ページ抜粋:
+++

電子カルテが完全無料で提供されるという驚きのニュースが届きました。GMOが新たに発表した「AIチャート by GMO」は、レセコン一体型のクラウド電子カルテで、2025年12月にリリース予定とされています。提供形態は“完全無料”をうたっており、これは医療業界においても極めて異例の動きです。今回は、この発表が持つ意味や今後の影響について考えてみたいと思います。

完全無料化の衝撃

まず注目すべきは、「基本機能を含めて無料」という点です。電子カルテ本体に加えて、予約システムなど周辺機能までを含めた基本的な部分が無料で提供されるとされています。もちろん、追加機能や拡張サービスについては今後有料化される可能性が高いと思われますが、それでもここまでの無料化は業界初といってよいでしょう。これまでにも“無料”をうたう電子カルテは存在しましたが、実際にはORCA連動の利用料など何らかの費用が発生していました。完全に無料というのは、ほぼ前例がありません。M3をはじめとした既存の大手が占める市場に対して、GMOが本気でシェアを取りにきたことがうかがえます。

+++

データ:
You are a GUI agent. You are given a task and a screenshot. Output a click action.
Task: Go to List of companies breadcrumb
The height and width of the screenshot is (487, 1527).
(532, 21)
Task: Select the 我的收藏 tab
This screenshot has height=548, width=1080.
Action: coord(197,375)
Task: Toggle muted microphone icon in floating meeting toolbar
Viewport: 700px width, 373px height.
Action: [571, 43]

+++

やること:
(A) 電子カルテ無料化の記事について、次の問いに答えてください。
(i) 「AIチャート by GMO」のリリース予定はいつですか？
(ii) 無料で提供される基本的な部分には、電子カルテ本体のほかに何が含まれますか？
(iii) これまで「無料」をうたう電子カルテで実際に発生していた費用として、どんな例が挙げられていますか？
(B) 電子カルテ無料化の記事を、最後の文の後から書き続けてください。
エントリーは電子カルテ無料化の記事とは関係ありません。

解答:
(A)
(i) 2025年12月
(ii) 予約システムなどの周辺機能
(iii) ORCA連動の利用料

(B)
参入の狙いと市場の動き

狙いは明確です。まずは、現在もなお紙カルテで運用している既存の診療所を中心に、電子カルテ導入のハードルを一気に下げようとしているのだと思われます。初期費用が不要で月額もゼロとなれば、「一度使ってみよう」と思う開業医は少なくないでしょう。無料で導入できるというインパクトは、これまで電子カルテ化に踏み切れなかった層に強く響きます。そして一定のシェアを確保した後には、すでに電子カルテを導入している医療機関からの乗り換え需要も視野に入れていると考えられます。つまり、GMOは「紙カルテ層の電子化」と「既存電子カルテ市場の再編」という二段構えの戦略で、市場全体の構造を変えにかかっているのではないでしょうか。

また新規開業のクリニックにも非常に魅力的です。現状では対抗馬が不在ですから、新規開業のクリニックのシェアを総取りする可能性すらあります。

電子カルテのコスト構造

実際、電子カルテのコストは決して小さくありません。院内サーバー型では初期費用が数百万円かかることも珍しくなく、クラウド型であっても月額3〜5万円程度が一般的です。私が使用しているM3デジカルとデジスマ診療の組み合わせでも、予約システムを含めれば月額5万円前後、年間にしておよそ60万円の支出になります。機能面を考えれば妥当な水準とはいえ、これが無料になるとすれば、小規模診療所にとっては非常に大きな恩恵です。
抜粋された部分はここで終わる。